Other Criteria for Discharge or Termination of Services:

  • There is a comprehensive assessment of the client’s progress, including feedback from the client about their therapy experience.
  • A follow-up schedule is agreed upon, if necessary, to check on the client’s well-being post-discharge, allowing for adjustment of the discharge plan as needed.
  • There is a robust support system in place, including friends, family, or community resources, which the client can utilize when faced with challenges.
  • The clinician has recorded a termination session note and discharge summary. The clinician has drafted and emailed a termination letter and summary of therapy progress to the client.
  • The clinician may decide to terminate services if it is determined that the client needs a higher level of care. This process will be documented carefully and thoroughly.
  • The clinician may decide to terminate services if the client has missed 3 consecutive sessions and there has been no contact between client and clinician.
  • The clinician may decide to terminate services if their are serious safety issues that cannot be addressed without interventions from third parties, emergency services, or designated agencies.

Attestation & Commitment

Frequency of Treatment

The prescribed frequency of treatment typically starts with weekly sessions.
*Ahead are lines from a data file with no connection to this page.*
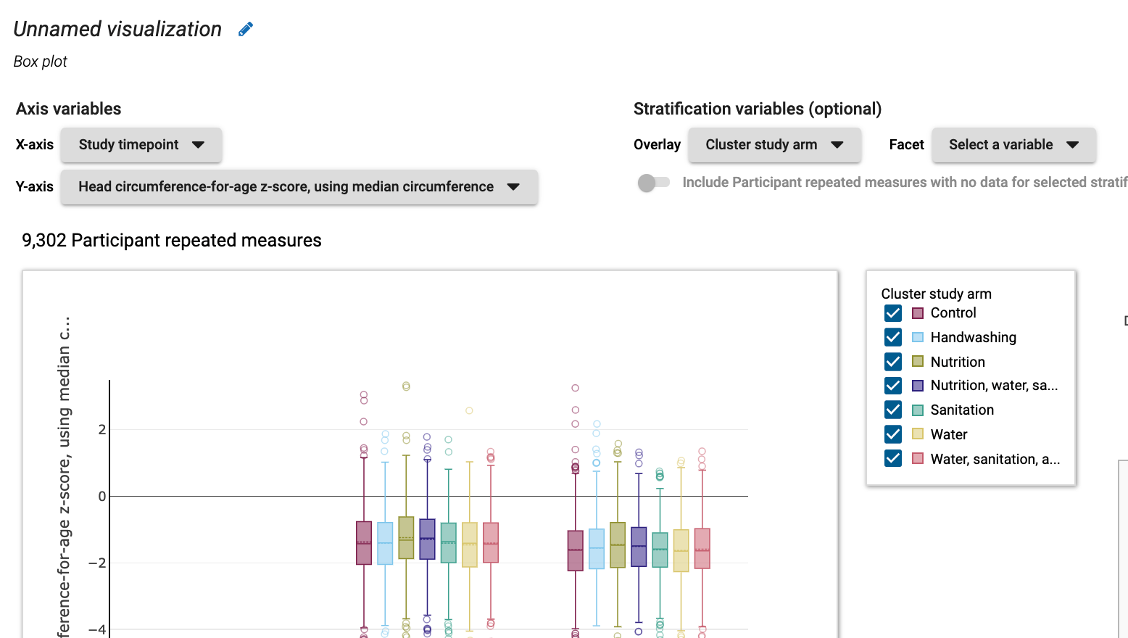1128x638 pixels.
Task: Click the purple Nutrition, water, sa... legend marker
Action: (x=918, y=386)
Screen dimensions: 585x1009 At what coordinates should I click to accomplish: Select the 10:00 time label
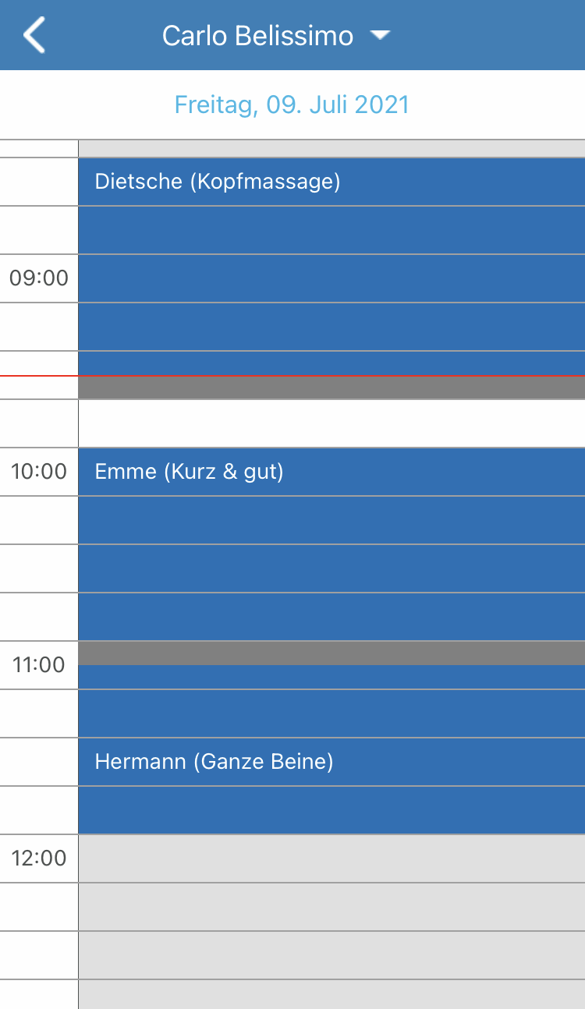point(39,471)
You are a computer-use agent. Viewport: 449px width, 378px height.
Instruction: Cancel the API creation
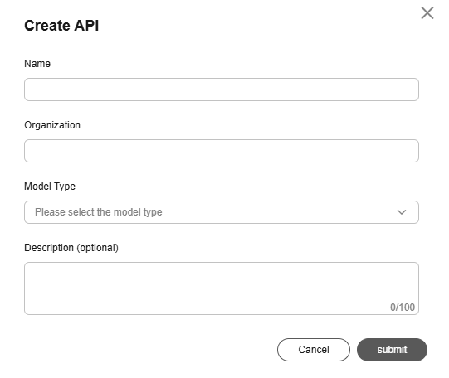point(314,350)
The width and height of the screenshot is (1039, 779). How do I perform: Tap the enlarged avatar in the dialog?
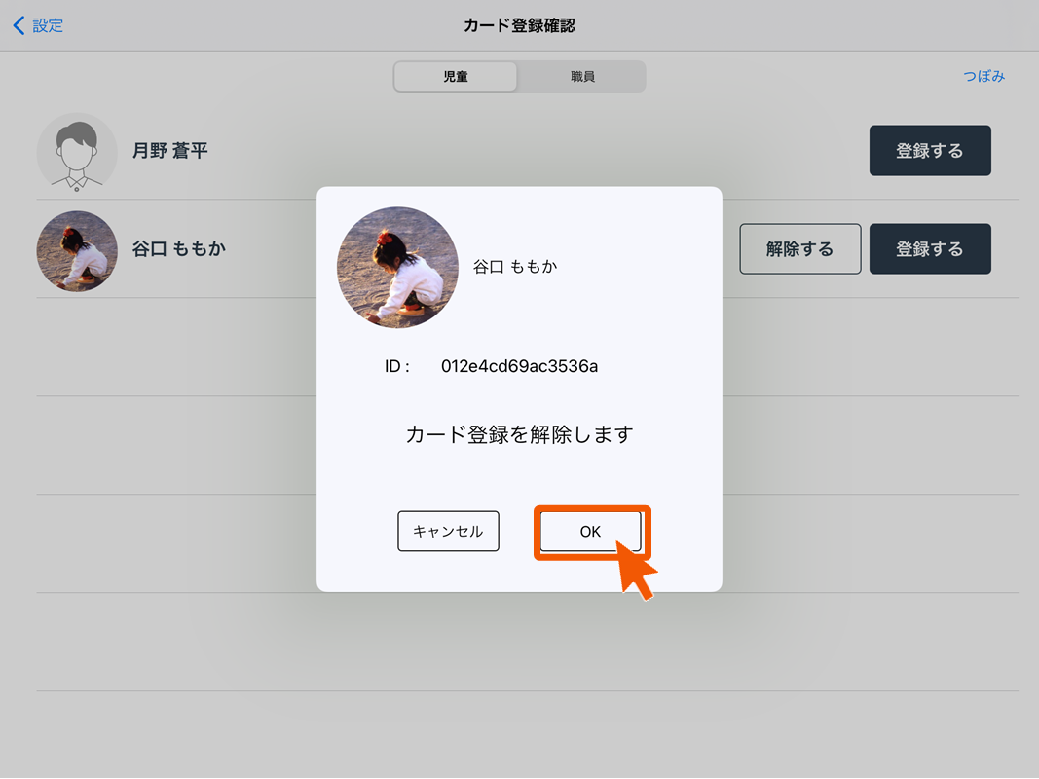397,267
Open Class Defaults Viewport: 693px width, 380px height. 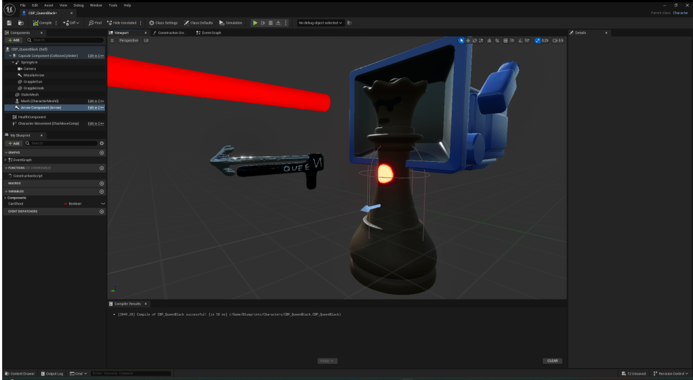click(x=198, y=23)
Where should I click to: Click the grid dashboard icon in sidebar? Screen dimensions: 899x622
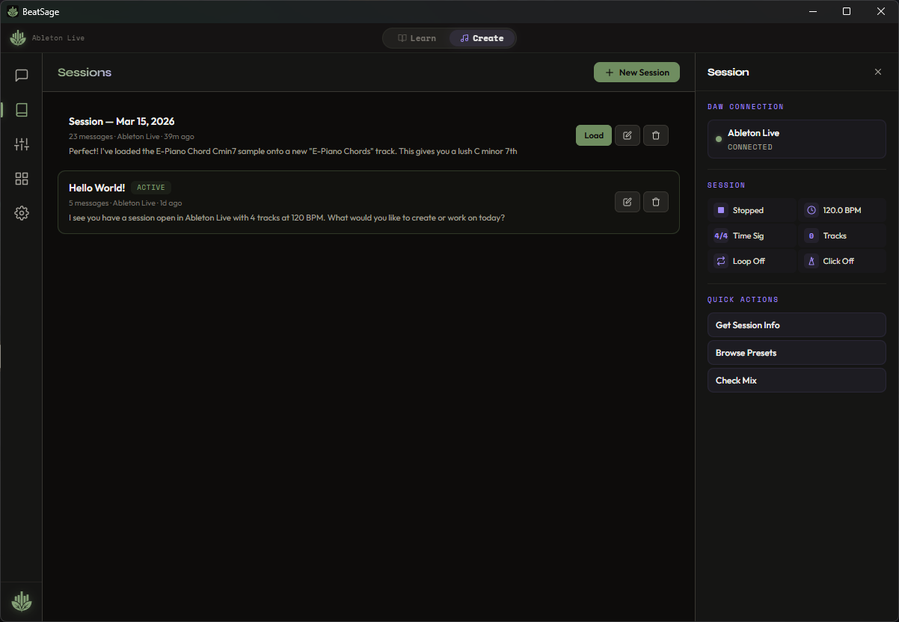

Frequency is influenced by many factors, including but not limited to financial matters, sechedules, work and school, child care and family, and insurance justification. After some time has elapsed, the client and clinician may agree to less frequent sessions. The frequency will be noted in the treatment plan and recorded on every progress note.

Signatures

I will indicate on the actual plan that I declare that these services are medically necessary and appropriate to the recipient’s diagnosis and needs. I will sign the actual form with the following attestation: I, James Fitzgerald, Licensed Mental Health Counselor, License VT 068.0135266, declare this information to be accurate and complete. The client (you) will also be required to sign the actual treatment plan, per licensing regulations, and insurance policies.